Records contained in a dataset
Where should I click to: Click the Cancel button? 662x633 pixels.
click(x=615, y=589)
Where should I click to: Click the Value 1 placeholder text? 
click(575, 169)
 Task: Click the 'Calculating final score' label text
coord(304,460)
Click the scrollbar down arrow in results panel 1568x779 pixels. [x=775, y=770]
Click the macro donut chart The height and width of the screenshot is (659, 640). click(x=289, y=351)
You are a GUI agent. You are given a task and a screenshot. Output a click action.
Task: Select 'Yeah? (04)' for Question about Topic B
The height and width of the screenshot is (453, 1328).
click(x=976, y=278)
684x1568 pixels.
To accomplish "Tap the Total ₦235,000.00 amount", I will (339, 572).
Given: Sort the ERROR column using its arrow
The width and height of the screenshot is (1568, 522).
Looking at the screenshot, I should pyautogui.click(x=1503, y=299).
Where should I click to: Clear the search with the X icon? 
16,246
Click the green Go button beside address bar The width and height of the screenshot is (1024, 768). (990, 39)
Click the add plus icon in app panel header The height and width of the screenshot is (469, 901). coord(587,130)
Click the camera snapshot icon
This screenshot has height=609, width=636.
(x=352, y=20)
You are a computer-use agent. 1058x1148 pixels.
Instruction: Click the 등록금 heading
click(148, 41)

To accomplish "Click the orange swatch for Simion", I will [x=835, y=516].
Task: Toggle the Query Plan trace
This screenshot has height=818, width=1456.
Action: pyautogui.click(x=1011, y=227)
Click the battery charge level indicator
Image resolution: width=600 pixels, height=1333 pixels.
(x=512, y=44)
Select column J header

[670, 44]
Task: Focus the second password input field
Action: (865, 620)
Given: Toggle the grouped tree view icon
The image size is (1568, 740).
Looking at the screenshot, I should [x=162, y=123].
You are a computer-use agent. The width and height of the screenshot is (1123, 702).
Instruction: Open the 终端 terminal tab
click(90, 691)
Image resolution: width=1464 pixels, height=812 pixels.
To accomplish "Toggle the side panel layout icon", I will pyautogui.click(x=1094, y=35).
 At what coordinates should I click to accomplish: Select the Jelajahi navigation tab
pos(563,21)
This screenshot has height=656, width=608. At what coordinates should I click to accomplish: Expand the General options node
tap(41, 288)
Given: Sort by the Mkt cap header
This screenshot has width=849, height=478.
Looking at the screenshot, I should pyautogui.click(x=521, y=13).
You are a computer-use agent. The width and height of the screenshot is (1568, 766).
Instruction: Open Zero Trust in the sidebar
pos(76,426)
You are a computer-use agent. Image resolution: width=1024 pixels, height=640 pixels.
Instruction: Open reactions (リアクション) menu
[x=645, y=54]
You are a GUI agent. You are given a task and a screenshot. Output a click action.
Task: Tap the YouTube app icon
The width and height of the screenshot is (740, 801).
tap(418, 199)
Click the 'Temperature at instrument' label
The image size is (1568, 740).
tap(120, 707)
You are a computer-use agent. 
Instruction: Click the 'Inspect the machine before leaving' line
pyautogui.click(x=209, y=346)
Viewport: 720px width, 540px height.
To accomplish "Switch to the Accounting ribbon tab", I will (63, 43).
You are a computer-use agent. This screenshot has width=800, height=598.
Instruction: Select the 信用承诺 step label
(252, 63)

EXERCISE DIRECTIONS: With the line that has "This screenshot has height=656, width=608." as the first and the line that has "is (1568, 766)." as the last, repeat exactly that run of lines above and no more.

RESULT OF THIS EXERCISE:
This screenshot has height=656, width=608. At what coordinates should I click to accomplish: Expand the General options node
tap(41, 288)
Given: Sort by the Mkt cap header
This screenshot has width=849, height=478.
Looking at the screenshot, I should pyautogui.click(x=521, y=13).
You are a computer-use agent. The width and height of the screenshot is (1568, 766).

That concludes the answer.